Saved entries
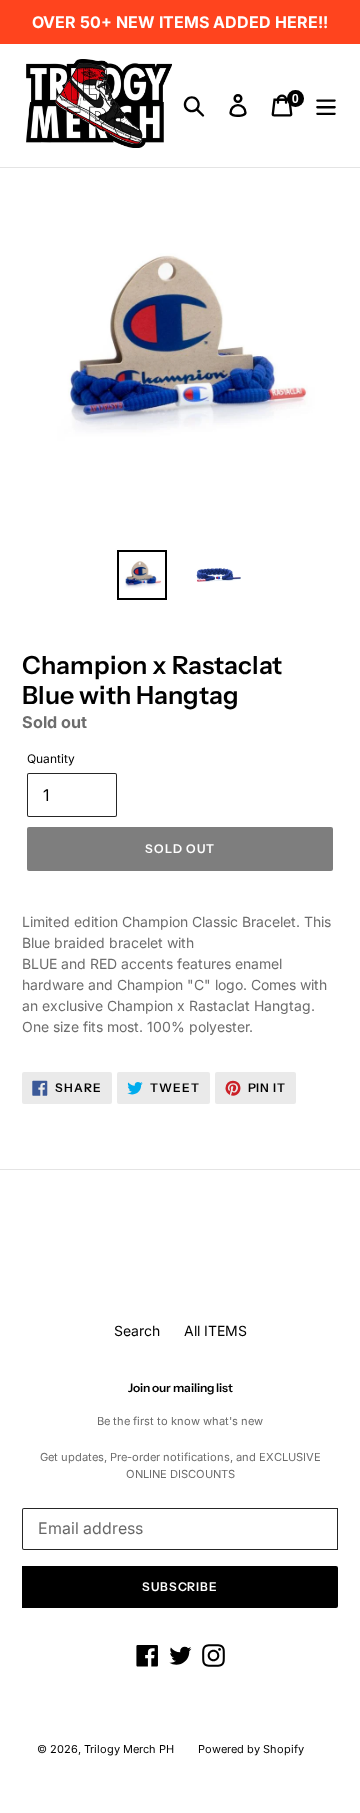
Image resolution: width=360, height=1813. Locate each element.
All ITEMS (215, 1330)
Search (137, 1330)
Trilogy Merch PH (129, 1749)
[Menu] (326, 106)
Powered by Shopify (251, 1749)
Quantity (51, 758)
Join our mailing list (180, 1388)
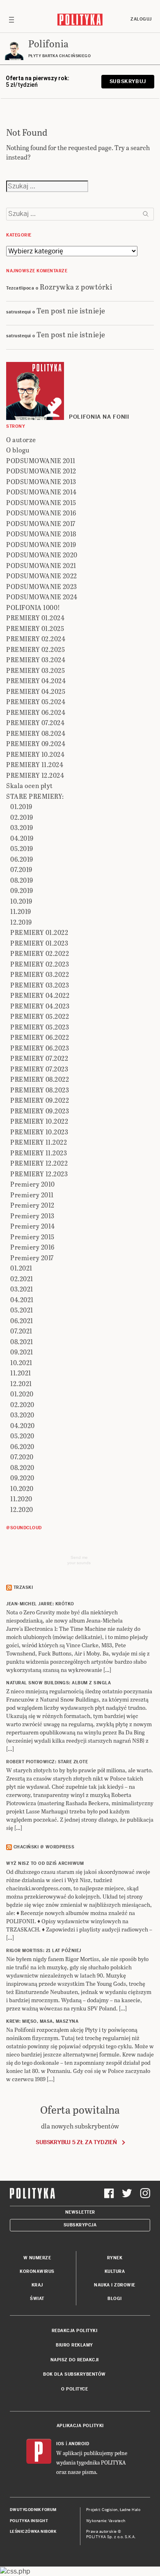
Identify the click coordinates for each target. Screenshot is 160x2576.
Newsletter (80, 2212)
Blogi (114, 2298)
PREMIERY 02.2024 (35, 638)
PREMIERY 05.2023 (39, 1027)
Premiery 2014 (32, 1226)
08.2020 (22, 1467)
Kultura (115, 2271)
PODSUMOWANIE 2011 (40, 460)
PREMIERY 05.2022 (39, 1016)
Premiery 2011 (32, 1194)
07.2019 (21, 869)
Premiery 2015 (32, 1236)
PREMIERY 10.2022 (39, 1121)
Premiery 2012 (32, 1205)
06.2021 (21, 1320)
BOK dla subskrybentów (74, 2374)
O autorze (21, 439)
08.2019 (21, 880)
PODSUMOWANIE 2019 (41, 544)
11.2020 (21, 1498)
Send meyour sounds (79, 1560)
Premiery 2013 (32, 1215)
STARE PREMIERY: (35, 796)
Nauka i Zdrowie (114, 2285)
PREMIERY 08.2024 (35, 733)
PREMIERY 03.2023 (39, 985)
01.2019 (21, 806)
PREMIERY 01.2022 (39, 932)
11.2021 (20, 1372)
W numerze (37, 2258)
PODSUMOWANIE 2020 (42, 554)
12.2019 (21, 922)
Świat (37, 2298)
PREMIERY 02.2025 (35, 649)
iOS (60, 2443)
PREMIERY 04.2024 (36, 680)
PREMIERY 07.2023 (39, 1069)
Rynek (115, 2258)
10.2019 (21, 901)
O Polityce (74, 2389)
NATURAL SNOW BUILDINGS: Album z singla (58, 1683)
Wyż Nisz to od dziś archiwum (45, 1863)
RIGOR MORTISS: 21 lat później (43, 1950)
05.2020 (22, 1435)
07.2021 (21, 1331)
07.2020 (22, 1456)
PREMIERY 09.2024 (35, 743)
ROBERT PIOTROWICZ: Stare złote (47, 1761)
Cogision (110, 2509)
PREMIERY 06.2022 (39, 1037)
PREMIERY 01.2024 (35, 617)
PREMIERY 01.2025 (35, 628)
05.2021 (21, 1310)
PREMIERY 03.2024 (35, 659)
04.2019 (22, 838)
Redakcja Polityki (75, 2330)
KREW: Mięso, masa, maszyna (42, 2021)
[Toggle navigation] (11, 19)
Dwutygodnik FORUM (33, 2509)
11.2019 (20, 911)
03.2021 (21, 1289)
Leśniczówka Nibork (33, 2531)
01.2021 (21, 1268)
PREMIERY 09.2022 (39, 1100)
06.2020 (22, 1446)
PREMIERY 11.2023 (38, 1152)
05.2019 (21, 848)
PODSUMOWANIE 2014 (41, 491)
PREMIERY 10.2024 (35, 754)
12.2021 (21, 1383)
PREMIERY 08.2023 (39, 1089)
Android (79, 2443)
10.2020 (22, 1488)
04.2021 (22, 1299)
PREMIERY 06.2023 (39, 1048)
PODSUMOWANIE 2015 (41, 502)
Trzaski (23, 1587)
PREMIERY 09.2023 (39, 1110)
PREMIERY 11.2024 (34, 764)
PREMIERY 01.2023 (39, 943)
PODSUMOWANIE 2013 (41, 481)
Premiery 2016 (32, 1247)
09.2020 (22, 1477)
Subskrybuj (128, 81)
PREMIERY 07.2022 (39, 1058)
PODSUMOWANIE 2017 (40, 523)
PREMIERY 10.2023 (39, 1131)
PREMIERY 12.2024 (35, 775)
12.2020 (21, 1509)
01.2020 (22, 1393)
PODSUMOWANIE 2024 (42, 596)
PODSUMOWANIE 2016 (41, 512)
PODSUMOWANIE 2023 (41, 586)
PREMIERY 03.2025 (35, 670)
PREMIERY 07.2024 (35, 722)
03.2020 (22, 1414)
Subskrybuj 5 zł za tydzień (76, 2142)
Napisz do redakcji (74, 2360)
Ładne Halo (130, 2509)
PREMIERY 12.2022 (39, 1163)
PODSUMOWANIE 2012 (41, 470)
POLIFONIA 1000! (33, 607)
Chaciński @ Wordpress (44, 1847)
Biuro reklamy (74, 2345)
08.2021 (21, 1341)
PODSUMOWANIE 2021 (41, 565)
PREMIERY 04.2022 (39, 995)
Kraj (37, 2285)
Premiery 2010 (32, 1184)
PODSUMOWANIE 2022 (41, 575)
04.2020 (22, 1425)
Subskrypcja (80, 2225)
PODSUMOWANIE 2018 (41, 533)
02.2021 (21, 1278)
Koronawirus (37, 2271)
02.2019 (21, 817)
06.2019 (21, 859)
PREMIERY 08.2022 (39, 1079)
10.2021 (21, 1362)
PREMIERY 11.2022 (38, 1142)
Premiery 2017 (32, 1257)
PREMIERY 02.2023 (39, 964)
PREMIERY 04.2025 (35, 691)
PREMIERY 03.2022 (39, 974)
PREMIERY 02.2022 (39, 953)
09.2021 (21, 1351)
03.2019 (21, 827)
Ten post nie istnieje (71, 310)
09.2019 (21, 890)
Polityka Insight (29, 2520)
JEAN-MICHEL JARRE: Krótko (40, 1604)
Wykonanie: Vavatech (106, 2520)
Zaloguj (141, 19)
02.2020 (22, 1404)
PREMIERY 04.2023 (39, 1006)
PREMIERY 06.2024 (35, 712)
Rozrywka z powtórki (76, 286)
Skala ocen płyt (29, 785)
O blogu (18, 449)
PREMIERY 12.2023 (39, 1173)
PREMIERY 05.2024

● **Task goal**
Of all the entries above, repeat only the lines from the line that has "PODSUMOWANIE 2011 (40, 460)" to the line that has "PODSUMOWANIE 2016 (41, 512)", both lines included, exactly.

● **Your solution**
PODSUMOWANIE 2011 (40, 460)
PREMIERY 05.2022 (39, 1016)
Premiery 2011 (32, 1194)
07.2019 (21, 869)
Premiery 2015 (32, 1236)
PREMIERY 10.2022 (39, 1121)
Premiery 2012 (32, 1205)
06.2021 (21, 1320)
BOK dla subskrybentów (74, 2374)
O autorze (21, 439)
08.2019 (21, 880)
PODSUMOWANIE 2019 (41, 544)
11.2020 (21, 1498)
Send meyour sounds (79, 1560)
Premiery 2013 (32, 1215)
STARE PREMIERY: (35, 796)
Nauka i Zdrowie (114, 2285)
PREMIERY 08.2024 (35, 733)
PREMIERY 03.2023 (39, 985)
01.2019 (21, 806)
PREMIERY 01.2022 (39, 932)
11.2021 (20, 1372)
W numerze (37, 2258)
PODSUMOWANIE 2020 (42, 554)
12.2019 (21, 922)
Świat (37, 2298)
PREMIERY 02.2025 (35, 649)
iOS (60, 2443)
PREMIERY 04.2024 (36, 680)
PREMIERY 07.2023 (39, 1069)
Rynek (115, 2258)
10.2019 (21, 901)
O Polityce (74, 2389)
NATURAL SNOW BUILDINGS: Album z singla (58, 1683)
Wyż Nisz to od dziś archiwum (45, 1863)
RIGOR MORTISS: 21 lat później (43, 1950)
05.2020 (22, 1435)
07.2021 (21, 1331)
07.2020 (22, 1456)
PREMIERY 09.2024 (35, 743)
ROBERT PIOTROWICZ: Stare złote (47, 1761)
Cogision (110, 2509)
PREMIERY 06.2022 (39, 1037)
PREMIERY 01.2024 (35, 617)
PREMIERY 01.2025 (35, 628)
05.2021 (21, 1310)
PREMIERY 03.2024 (35, 659)
04.2019 (22, 838)
Redakcja Polityki (75, 2330)
KREW: Mięso, masa, maszyna (42, 2021)
[Toggle navigation] (11, 19)
Dwutygodnik FORUM (33, 2509)
11.2019 (20, 911)
03.2021 (21, 1289)
Leśniczówka Nibork (33, 2531)
01.2021 (21, 1268)
PREMIERY 09.2022 (39, 1100)
06.2020 (22, 1446)
PREMIERY 11.2023 (38, 1152)
05.2019 (21, 848)
PODSUMOWANIE 2014 (41, 491)
PREMIERY 10.2024 (35, 754)
12.2021 (21, 1383)
PREMIERY 08.2023 (39, 1089)
Android (79, 2443)
10.2020 (22, 1488)
04.2021 (22, 1299)
PREMIERY 06.2023 (39, 1048)
PODSUMOWANIE 2015 (41, 502)
Trzaski (23, 1587)
PREMIERY 09.2023 (39, 1110)
PREMIERY 11.2024 (34, 764)
PREMIERY 01.2023 (39, 943)
PODSUMOWANIE 2013 (41, 481)
Premiery 2016 (32, 1247)
09.2020 (22, 1477)
Subskrybuj (128, 81)
PREMIERY 07.2022 (39, 1058)
PODSUMOWANIE 2017 (40, 523)
PREMIERY 10.2023 (39, 1131)
PREMIERY 12.2024 (35, 775)
12.2020 (21, 1509)
01.2020 (22, 1393)
PODSUMOWANIE 2024 (42, 596)
PODSUMOWANIE 2016 (41, 512)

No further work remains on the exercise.